======== SUPPLIED DATA ========

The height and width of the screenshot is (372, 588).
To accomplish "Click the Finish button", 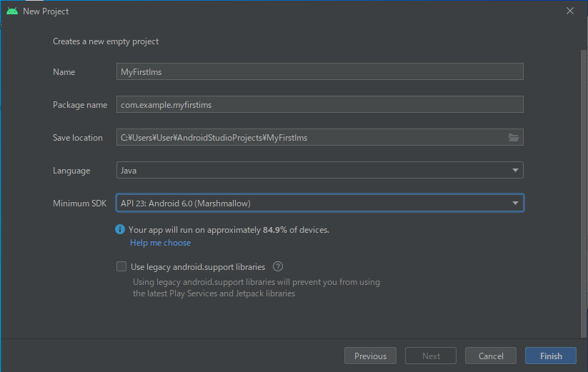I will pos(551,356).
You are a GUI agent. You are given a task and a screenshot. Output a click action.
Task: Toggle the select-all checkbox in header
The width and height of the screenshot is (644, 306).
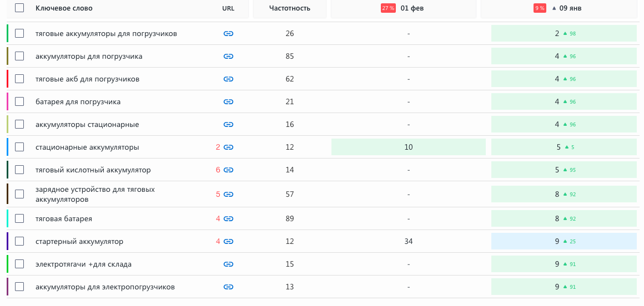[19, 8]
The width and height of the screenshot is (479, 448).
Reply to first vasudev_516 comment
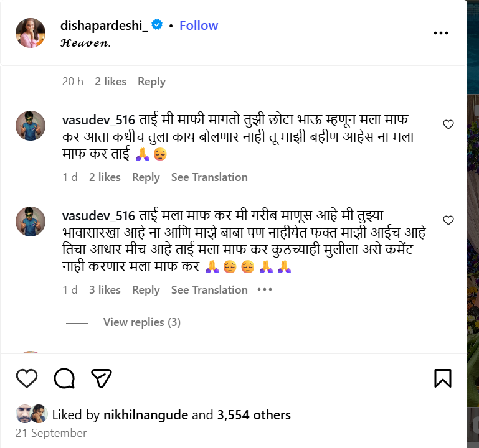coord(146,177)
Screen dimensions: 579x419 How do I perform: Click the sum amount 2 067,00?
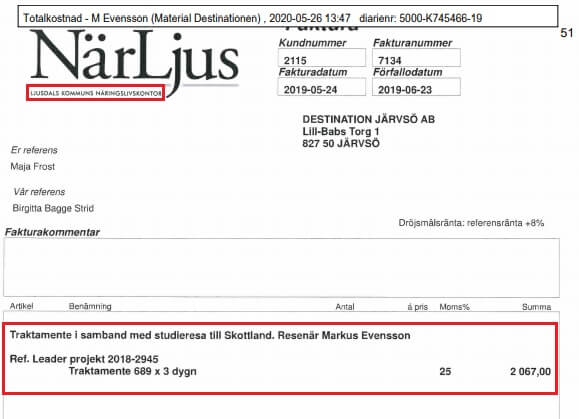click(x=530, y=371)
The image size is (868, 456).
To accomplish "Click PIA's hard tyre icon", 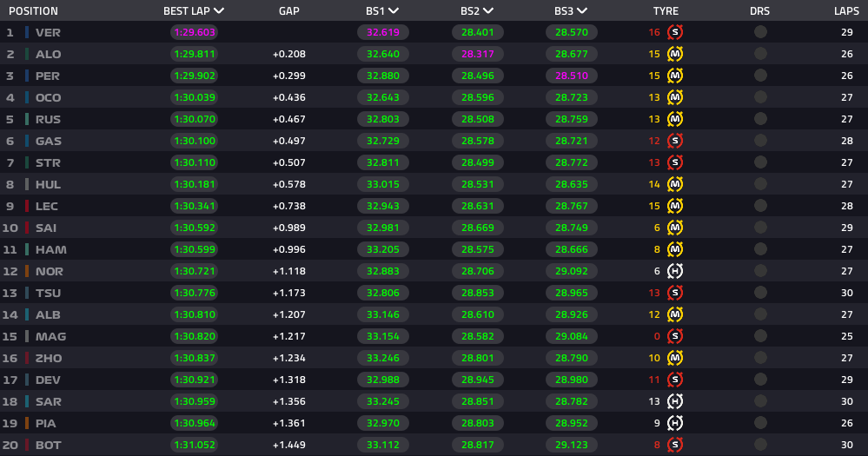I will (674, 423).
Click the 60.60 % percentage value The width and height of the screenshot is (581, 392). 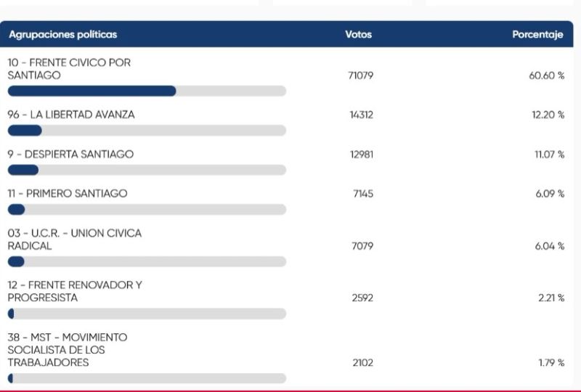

========

YOUR ASSIGNMENT:
Only the lines above from the one containing "The width and height of the screenshot is (644, 306)." through the one containing "The image size is (868, 456)." should be returned, verbatim and inclusive, with pictures excluded.

RESULT:
The width and height of the screenshot is (644, 306).
[19, 8]
The width and height of the screenshot is (479, 448).
Reply to first vasudev_516 comment
coord(146,177)
Screen dimensions: 579x419 How do I perform: Click the sum amount 2 067,00?
click(x=530, y=371)
The image size is (868, 456).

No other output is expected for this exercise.